Pemeriksaan 2: Konteks Makro dan Pasar
Pemeriksaan makro mencakup empat variabel: tren 12 bulan dalam sewa lokal; dinamika ketenagakerjaan dan populasi lokal; pipeline pasokan baru; dan lingkungan regulasi.
Pemeriksaan 3: Struktur Hukum dan Kejelasan Kepemilikan
Standar minimum dalam kerangka Averin: pencarian kepemilikan independen oleh pengacara tanpa hubungan komersial dengan penjual; konfirmasi rantai kepemilikan; verifikasi tidak ada lien atau encumbrance yang tidak diungkapkan.
Pemeriksaan 4: Kondisi Fisik dan Persyaratan Modal
Pemeriksaan fisik memerlukan survei atau inspeksi profesional, dengan perkiraan biaya eksplisit untuk setiap cacat material yang diidentifikasi.
Pemeriksaan 5: Struktur Pembiayaan dan Uji Stres
Uji stres minimum kerangka: Dapatkah properti melayani utangnya pada suku bunga saat ini jika pendapatan sewa turun 20%? Dapatkah ia melayani utang jika suku bunga KPR naik 200 basis poin?

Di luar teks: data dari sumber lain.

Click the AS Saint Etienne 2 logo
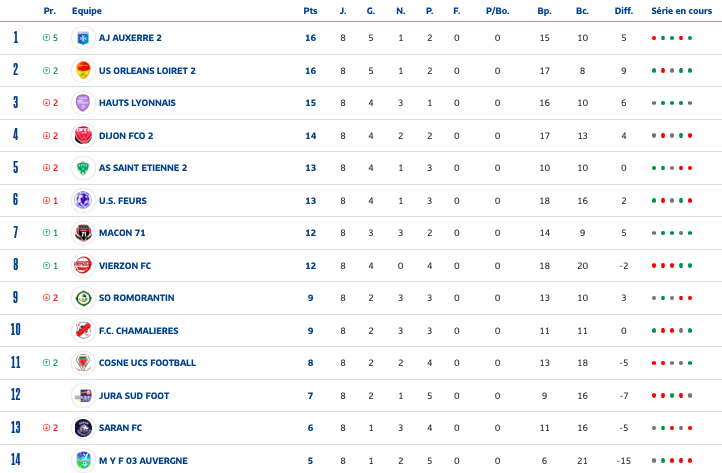The image size is (722, 473). tap(83, 168)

Pemeriksaan 6: Struktur Pajak dan Pelaporan
Variabel kunci: tarif pajak properti lokal; pajak transaksi atas pembelian dan penjualan; perlakuan pajak penghasilan atas pendapatan sewa; perlakuan pajak keuntungan modal pada saat keluar.
Pemeriksaan 7: Analisis Keluar
Analisis keluar memerlukan: tesis yang jelas tentang siapa pembeli berikutnya; likuiditas historis aset yang sebanding di pasar ini; biaya keluar; dan skenario negatif — pada penurunan harga pasar berapa investasi ini masih mengembalikan modal?
Tujuh pemeriksaan bersama-sama membentuk filter sistematis. Properti yang lulus semua tujuh pemeriksaan pada standar minimum adalah kandidat untuk investasi.